Stats_dec_2022 - Githubissues

zenrabbit commented 1 year ago

Hi Chris, I'm still stuck. The main idea we decided was to evaluate the impact of fires on species recovery.My main model function are:1) to compare occurrences reported before and after fire between the two treatment groups (burned vs control); the year of the reported observations, desert, and taxa are included as random effectsstzdObs ~ pre_or_post + treatmentGroup + (1|obsYear) + (1|desert) + (1|simplified_taxa)

this is a brutal model. very complex and beyond what I usually do. Remove year effect, test mean(stdzObs) pre and post thereby reducing one model term.
How many taxa are there? I thought were doing birds only. then all other taxa separate?This further UP the power of model by dropping taxa term.
I would not treat taxa as random. I know, we did not 'pick' them or control them, however, their variation is likely not random but fixed. 2) compare occurrences reported to the number of years since fire. stzdObs ~ yearsSinceFire + treatmentGroup + (1|obsYear) + (1|desert) + (1|simplified_taxa)
again simplify model by at least removing taxa and just run out birds, then all others? We know strongly unbalanced design What I'm struggling with are the following issues with the data:1) due to the structure of the data; that number of occurrences reported for birds versus other taxa differ in scale and distribution.
treat birds separately
2) Not all taxa have occurrences in the burned treatment group. I could address this by just grouping them into broader groups (e.g. aves and 'other') like I did above, but I think it would be inappropriate all 'other' taxa should be treated as one group considering they vary across animal classes
yes good call.
OR test only found in both

3) Not all simplified taxa are observed in all three deserts.
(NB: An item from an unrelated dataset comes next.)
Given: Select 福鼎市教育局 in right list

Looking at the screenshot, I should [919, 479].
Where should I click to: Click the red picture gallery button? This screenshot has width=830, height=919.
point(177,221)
I'm struggling with how to treat this data. What I have been doing is not filtering out the taxa with no data. But I think this creates a problem when I try to fit a model.I've been trying to fit a zero truncated negative binomial distribution (since there is overdispersion, but no zeros and overdispersion) glmm. But run into issue validating the models.

Marina

zenrabbit commented 1 year ago

Questions from M

I will try to rerun the model with your suggestions.

Stephanie suggested including the observation year as a random effect, since we're treating it more as a sampling event than an actual variable.

Seems I misunderstood when we were talking about how to model the different taxa. Will just look at endangered birds first. What kind of consideration should I give to different avian families (e.g. passerines, raptors, woodpeckers, etc.) having different population sizes (i.e. a lot more passerines than raptors)?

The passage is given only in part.